◆ **Stated exercise**: Copy all of the rows below word for word, but leave the pictures out.

◆ **Data for the task**:
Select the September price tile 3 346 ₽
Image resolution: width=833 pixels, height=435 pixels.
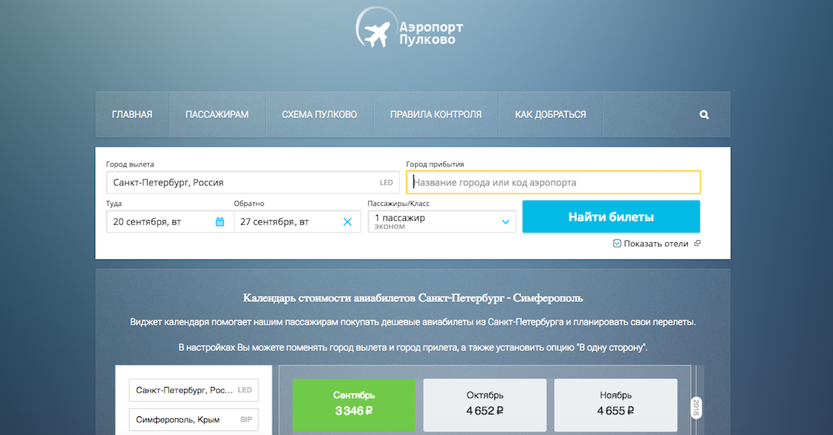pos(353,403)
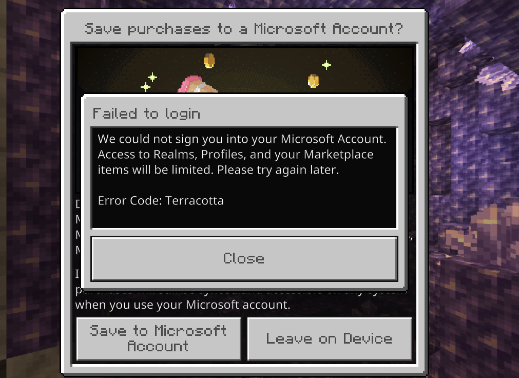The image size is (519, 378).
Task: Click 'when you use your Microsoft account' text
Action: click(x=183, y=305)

◆ **Exercise output**:
Select the September price tile 3 346 ₽
Image resolution: width=833 pixels, height=435 pixels.
pos(353,403)
The image size is (519, 378).
Task: Click 'when you use your Microsoft account' text
Action: click(x=183, y=305)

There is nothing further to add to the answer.